Existing MCP benchmarks remain narrow in scope: they focus on read-heavy tasks or tasks with limited interaction depth, and fail to capture the complexity and realism of real-world workflows. MCPMark specifically includes more challenging CRUD operations, longer task sequences (averaging 16.2 execution turns), and realistic initial states that make tasks significantly harder.
Should I use a larger general-purpose model or a specialized model?
The data suggests specialization matters significantly. If you have well-defined tool sets, a specialized or fine-tuned model often outperforms and costs less than a larger general-purpose model. Consider testing both approaches for your specific use case.
How important is multi-turn performance vs single-turn?
Critically important for production.
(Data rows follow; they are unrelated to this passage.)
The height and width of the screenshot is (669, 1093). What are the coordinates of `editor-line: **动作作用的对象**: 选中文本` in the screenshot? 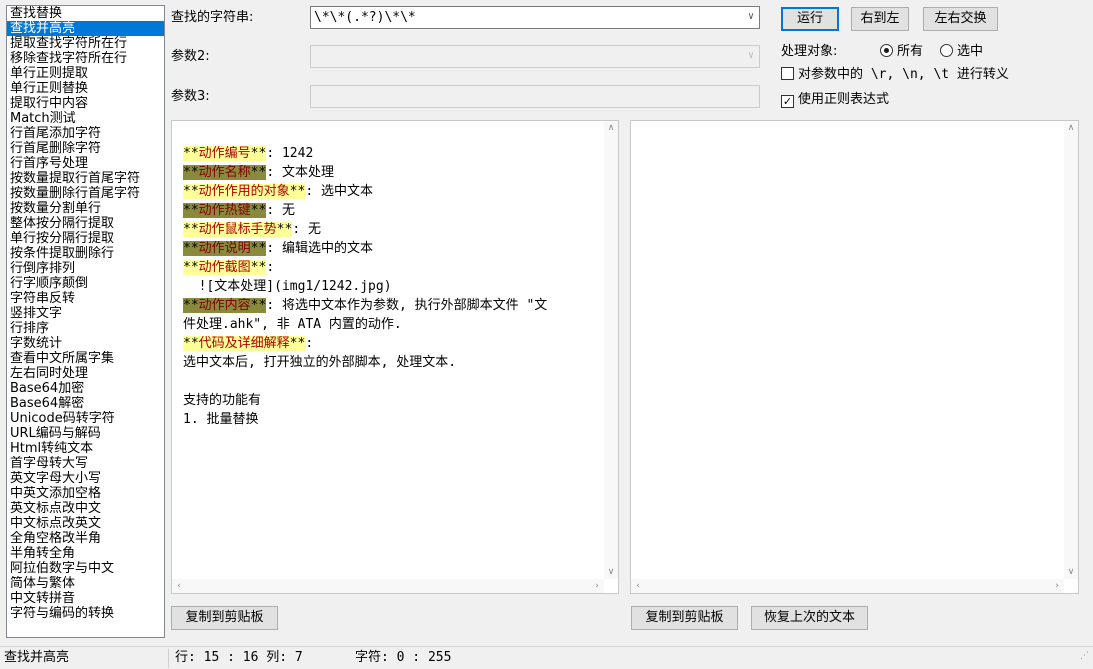 It's located at (394, 192). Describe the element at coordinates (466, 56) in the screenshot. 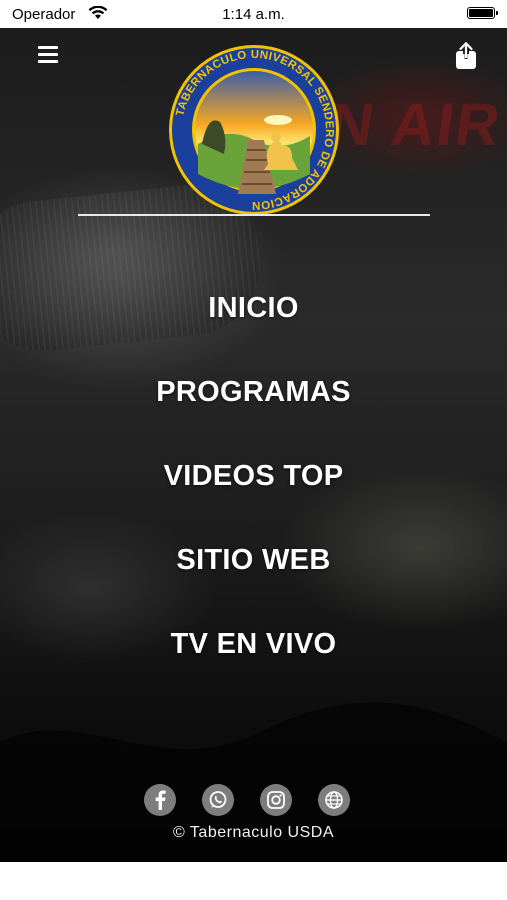

I see `share-icon` at that location.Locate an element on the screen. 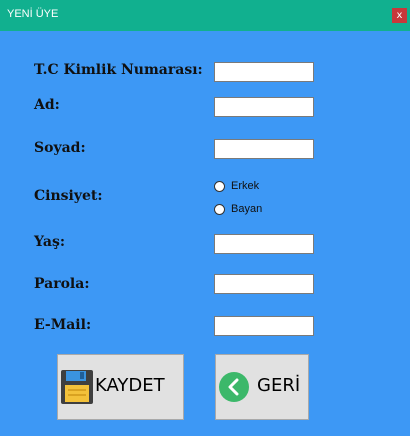 The width and height of the screenshot is (410, 436). soyad-input is located at coordinates (264, 149).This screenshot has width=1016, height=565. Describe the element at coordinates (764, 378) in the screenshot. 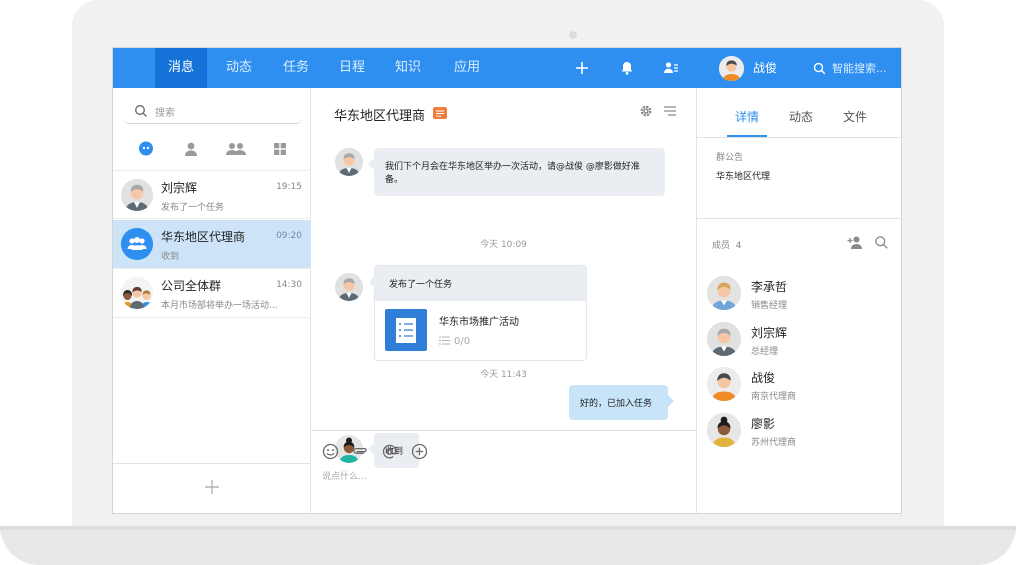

While state-of-the-art LLMs excel at single-turn calls, memory, dynamic decision-making, and long-horizon reasoning remain open challenges. Most real applications involve multi-turn interactions where context management determines success or failure. Always test on multi-turn scenarios that match your actual workflows.
What role does cost play in model selection for agents?
Cost should be a primary consideration, not an afterthought. When agents make 16+ function calls per task, small per-token differences compound dramatically. Calculate total cost including retries for failed attempts. A model with 50% higher accuracy but 10x higher cost per token might actually cost more per successful task completion.